Young receivers showing talent, growing pains this spring

Spring Football Practice - Demarre Kitt

Photo by Mark Crammer

Spring Football Practice - Demarre Kitt

CLEMSON – His ’13 go-to receivers NFL-bound next month, Chad Morris isn’t surprised there’s some growing pains there this spring.

Through two scrimmages (with one to go), he’s had a few expected results – and some wild cards.

Senior Adam Humphries has been the “consistent” standout after two seasons of consistent playing time.

Back in March, sophomore Germone Hopper was given the session off to focus on getting right academically.

A projected starter, sophomore Mike Williams, who caught four touchdowns in 2013, hasn’t developed at quite the rate the fourth-year coordinator is looking for.

“Mike Williams has been up and down this spring,” Morris said. “Hasn’t had the spring I was hoping he would have. He’s had some good moments and some really bad moments. You would hope that veteranism will kick in a little bit. He has to have a great summer. We’ll see.”

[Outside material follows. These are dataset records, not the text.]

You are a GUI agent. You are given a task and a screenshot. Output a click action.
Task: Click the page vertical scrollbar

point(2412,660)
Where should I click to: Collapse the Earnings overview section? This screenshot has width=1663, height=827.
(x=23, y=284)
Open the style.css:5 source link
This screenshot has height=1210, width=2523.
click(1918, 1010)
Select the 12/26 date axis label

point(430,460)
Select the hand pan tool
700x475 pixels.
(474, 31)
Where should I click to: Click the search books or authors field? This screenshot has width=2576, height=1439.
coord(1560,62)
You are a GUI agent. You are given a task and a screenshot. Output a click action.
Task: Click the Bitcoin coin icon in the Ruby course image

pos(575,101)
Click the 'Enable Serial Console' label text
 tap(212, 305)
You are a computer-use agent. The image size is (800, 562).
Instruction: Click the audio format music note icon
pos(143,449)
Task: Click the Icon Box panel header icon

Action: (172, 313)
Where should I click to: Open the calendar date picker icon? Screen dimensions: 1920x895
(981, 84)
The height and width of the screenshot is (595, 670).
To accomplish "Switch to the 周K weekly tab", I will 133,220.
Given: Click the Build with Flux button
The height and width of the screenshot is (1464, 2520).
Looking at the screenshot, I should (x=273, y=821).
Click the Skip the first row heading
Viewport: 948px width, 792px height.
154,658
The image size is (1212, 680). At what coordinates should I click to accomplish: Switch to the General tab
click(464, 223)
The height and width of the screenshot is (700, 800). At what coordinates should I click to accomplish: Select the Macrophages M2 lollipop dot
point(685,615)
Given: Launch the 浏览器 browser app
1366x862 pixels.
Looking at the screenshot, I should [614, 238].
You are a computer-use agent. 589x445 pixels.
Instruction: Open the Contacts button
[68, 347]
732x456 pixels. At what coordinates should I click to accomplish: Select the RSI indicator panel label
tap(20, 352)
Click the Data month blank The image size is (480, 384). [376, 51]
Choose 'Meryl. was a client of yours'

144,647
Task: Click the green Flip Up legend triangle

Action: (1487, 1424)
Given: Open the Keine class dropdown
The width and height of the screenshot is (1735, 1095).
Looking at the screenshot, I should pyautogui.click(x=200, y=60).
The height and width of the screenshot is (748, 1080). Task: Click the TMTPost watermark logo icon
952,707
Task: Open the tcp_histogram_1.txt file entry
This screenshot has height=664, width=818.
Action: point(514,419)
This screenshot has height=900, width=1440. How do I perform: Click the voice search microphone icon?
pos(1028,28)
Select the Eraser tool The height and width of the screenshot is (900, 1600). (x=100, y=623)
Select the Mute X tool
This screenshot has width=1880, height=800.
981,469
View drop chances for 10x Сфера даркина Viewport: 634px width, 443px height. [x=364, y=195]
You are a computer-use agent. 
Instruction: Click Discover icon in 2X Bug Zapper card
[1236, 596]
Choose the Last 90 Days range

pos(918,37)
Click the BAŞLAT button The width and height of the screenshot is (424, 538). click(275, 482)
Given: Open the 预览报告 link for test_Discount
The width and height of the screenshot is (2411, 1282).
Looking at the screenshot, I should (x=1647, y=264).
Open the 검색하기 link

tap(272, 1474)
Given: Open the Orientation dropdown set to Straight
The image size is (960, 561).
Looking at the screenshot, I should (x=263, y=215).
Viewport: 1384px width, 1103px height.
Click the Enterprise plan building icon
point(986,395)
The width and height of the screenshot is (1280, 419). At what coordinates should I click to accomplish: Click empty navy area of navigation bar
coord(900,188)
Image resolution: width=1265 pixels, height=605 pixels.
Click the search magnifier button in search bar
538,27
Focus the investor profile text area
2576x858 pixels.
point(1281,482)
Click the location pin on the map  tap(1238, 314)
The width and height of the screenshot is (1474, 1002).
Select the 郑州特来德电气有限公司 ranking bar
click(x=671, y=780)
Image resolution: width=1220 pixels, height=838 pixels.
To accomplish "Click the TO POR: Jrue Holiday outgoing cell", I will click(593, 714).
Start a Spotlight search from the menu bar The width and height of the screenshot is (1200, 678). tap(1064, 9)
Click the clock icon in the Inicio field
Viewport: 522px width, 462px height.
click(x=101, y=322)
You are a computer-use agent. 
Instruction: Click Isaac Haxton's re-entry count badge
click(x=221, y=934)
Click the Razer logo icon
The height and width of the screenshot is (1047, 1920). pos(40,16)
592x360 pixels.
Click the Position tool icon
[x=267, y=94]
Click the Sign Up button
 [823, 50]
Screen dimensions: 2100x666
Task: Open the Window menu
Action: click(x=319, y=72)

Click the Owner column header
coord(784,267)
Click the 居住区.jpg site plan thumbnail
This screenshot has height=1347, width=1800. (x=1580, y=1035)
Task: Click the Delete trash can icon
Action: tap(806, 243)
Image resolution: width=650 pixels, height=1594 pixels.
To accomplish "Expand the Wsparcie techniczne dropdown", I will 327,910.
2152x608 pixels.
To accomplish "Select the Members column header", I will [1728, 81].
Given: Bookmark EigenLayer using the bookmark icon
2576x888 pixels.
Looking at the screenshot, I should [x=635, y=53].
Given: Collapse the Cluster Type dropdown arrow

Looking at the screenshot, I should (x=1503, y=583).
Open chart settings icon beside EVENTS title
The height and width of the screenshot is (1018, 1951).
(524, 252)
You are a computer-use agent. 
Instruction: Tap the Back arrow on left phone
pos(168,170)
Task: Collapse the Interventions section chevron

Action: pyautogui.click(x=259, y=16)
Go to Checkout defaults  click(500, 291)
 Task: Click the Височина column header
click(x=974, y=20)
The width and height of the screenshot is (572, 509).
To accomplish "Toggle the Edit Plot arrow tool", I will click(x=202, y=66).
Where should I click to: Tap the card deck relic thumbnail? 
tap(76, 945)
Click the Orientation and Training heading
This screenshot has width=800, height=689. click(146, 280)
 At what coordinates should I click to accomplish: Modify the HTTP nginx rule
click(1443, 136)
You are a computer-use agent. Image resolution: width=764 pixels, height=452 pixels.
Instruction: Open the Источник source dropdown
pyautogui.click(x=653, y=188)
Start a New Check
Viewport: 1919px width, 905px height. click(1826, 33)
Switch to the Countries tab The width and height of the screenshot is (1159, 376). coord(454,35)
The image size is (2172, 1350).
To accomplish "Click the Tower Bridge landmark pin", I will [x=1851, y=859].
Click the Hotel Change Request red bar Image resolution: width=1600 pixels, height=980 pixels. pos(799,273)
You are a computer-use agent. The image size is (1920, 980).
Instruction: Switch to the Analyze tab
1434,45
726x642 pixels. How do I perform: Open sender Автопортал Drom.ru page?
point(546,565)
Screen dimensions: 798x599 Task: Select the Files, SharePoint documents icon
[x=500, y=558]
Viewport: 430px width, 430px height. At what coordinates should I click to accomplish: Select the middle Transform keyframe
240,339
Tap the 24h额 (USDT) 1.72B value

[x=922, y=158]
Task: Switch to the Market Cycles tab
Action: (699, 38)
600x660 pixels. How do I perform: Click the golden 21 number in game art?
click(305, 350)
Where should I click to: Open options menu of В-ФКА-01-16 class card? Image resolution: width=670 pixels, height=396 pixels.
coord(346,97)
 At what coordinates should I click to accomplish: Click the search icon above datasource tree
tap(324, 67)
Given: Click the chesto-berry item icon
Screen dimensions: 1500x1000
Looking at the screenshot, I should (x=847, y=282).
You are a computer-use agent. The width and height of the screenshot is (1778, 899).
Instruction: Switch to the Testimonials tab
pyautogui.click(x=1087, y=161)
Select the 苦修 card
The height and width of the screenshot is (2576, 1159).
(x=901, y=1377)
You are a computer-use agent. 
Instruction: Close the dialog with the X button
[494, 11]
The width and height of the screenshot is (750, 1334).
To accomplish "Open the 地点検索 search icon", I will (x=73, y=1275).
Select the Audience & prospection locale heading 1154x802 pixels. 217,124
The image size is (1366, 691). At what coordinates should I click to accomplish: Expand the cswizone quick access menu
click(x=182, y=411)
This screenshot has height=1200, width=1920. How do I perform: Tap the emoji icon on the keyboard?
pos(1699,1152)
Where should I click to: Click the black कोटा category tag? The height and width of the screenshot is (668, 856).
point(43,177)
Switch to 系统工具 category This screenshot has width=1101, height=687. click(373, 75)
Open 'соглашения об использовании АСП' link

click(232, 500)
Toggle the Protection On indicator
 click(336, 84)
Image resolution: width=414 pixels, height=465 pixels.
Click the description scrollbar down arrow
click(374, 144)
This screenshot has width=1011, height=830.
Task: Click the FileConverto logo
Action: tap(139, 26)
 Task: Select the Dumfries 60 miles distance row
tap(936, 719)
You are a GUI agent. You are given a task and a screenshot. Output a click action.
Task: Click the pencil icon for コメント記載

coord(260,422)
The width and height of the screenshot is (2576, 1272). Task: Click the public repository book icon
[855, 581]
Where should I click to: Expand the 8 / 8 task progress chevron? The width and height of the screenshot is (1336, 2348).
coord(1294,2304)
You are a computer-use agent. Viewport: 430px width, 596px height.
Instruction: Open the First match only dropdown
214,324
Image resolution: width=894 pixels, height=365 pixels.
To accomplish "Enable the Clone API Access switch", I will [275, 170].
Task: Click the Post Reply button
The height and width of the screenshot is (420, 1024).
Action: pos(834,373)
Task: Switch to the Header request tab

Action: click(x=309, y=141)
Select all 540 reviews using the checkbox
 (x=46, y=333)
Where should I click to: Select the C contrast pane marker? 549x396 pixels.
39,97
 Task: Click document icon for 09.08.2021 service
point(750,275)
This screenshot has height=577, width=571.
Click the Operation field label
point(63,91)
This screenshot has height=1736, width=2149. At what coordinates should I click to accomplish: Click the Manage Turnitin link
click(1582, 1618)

On the other hand, sophomore tight end Jordan Leggett’s spring has Morris optimistic for the tight end role.

“Jordan is having the best spring that he’s had,” he said. “I’ve been really pleased with Jordan. He’s taken a lot of ownership and pride. He was a very immature player a year ago. You graduate early and come in – I think he’s taken on pride, playing and practicing with a purpose. That’s good to see. Because of that it’s filtering down to the rest of those guys (at tight end).”

Clemson’s three mid-year enrollee receivers are working the three different positions in the offense (and cross-training elsewhere) – Artavis Scott (5-11 185) behind Adam Humphries in the field, Kyrin Priester (6-1 185) on the boundary with Mike Williams and Demarre Kitt (6-1 195) in the slot.

“Sometimes you look up and you have three true freshmen on the field,” said Morris. “Those young guys are doing well. They are doing what they are coached to do. They are having to do a lot of thinking and having to get off press coverage.”

The ups and downs through two scrimmages have given the coaches a lot to think about over the summer – just what they’re looking for on tape going into fall camp.

“We have some young players on the field that are making some young mistakes,” Morris said. “We have some veteran guys that are making young mistakes. That’s the whole purpose of putting them in a scrimmage, game-like format. Put as much stress and pressure on them as possible…Make these guys think. When they get a little tired, the first thing that goes is that thinking ability.”